Most people miss a command regarding the elders because they speed right past it to what they consider the more important issues, not realizing that all those others would be much easier if they took care of first things first.
But we beseech you brethren to know them that labor among you, and are over you in the Lord, and admonish you, and to esteem them exceeding highly in love for their work’s sake. 1 Thes 5:12,13.
Yes we are to give them honor, esteem, and obedience. You cannot read the epistles without seeing that. But Paul first says “to know them.” That doesn’t mean to just recognize them across the room or be able to point them out to visitors.
This is not the usual New Testament word for “know”--ginosko. If you have done much Bible study at all, or listened to many sermons, that is the word you have probably seen on all those power point displays. This word is oida. Let me show you how the Holy Spirit uses it in a couple of other passages.
‘You know neither me nor my father. If you knew me you would have known my father also…but I know him. If I should say I know him not, I shall be like you, a liar, but I know him and keep his word, John 8:19,55. Do you realize Jesus is talking to the Jewish religious leaders and telling them they don’t know God? No, actually he is telling them they don’t know God like he knows God, even though they think they do. This is a full knowledge borne of a close relationship, not a superficial recognition of who someone is.

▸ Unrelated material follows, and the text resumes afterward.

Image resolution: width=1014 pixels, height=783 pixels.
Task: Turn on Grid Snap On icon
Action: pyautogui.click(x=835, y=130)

Many will say to me in that day, Lord, Lord, did we not prophesy in your name and by your name cast out demons and by your name do many mighty works? And then will I profess unto them I never knew you; depart from me you who work iniquity, Matt 7:22,23. Will Jesus not recognize who these people are? Of course he will, but he will not give them approved acceptance.

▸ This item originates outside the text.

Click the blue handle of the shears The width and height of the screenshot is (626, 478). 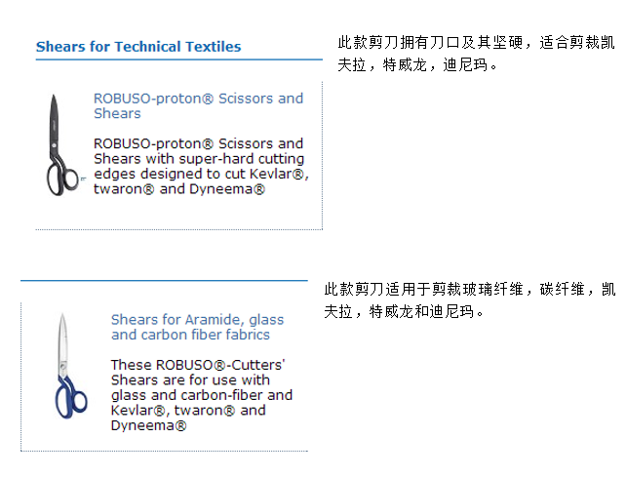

Do you know your elders that well? Had you worked to develop a close relationship with these men before you chose them to lead you? Do you know them so well that you are able to approve their knowledge, judgment, and life in general? Why exactly do you think those qualifications are listed? Not so we can just check them off as quickly as we read them, but so we can investigate and really know they have been met.

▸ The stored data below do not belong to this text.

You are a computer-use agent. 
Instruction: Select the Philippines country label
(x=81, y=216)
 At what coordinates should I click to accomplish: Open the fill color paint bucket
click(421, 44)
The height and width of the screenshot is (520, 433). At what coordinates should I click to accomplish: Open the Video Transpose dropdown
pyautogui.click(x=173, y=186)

If you know your elders as the Holy Spirit intended you should by using that particular word, the rest of the commands pertaining to them will come more easily. You will trust them enough to accept their judgment on things and obey them (Heb 13:17). You will neither gossip about them, nor listen to it either (1 Tim 5:17-19). You won’t be speaking to them without the respect due their position (I Thes 5:13). If you cannot do these things, it is your fault. You chose these men without really “knowing” them.
It isn’t their obligation to invite us over for dinner and be our best buddies. It is our obligation to find out who they are deep inside, deep enough that we really know what they are all about. We cannot always be privy to every bit of information they have when they make their decisions. God never meant us to be. That is why this knowledge we are supposed to have of them is so important. It’s what makes our trust and submission possible.
Look back at the beginning of this little essay. “Know them who labor among you.” This is a command, folks, not just a recommendation. Just which one of God’s commands do we think we don’t have to obey?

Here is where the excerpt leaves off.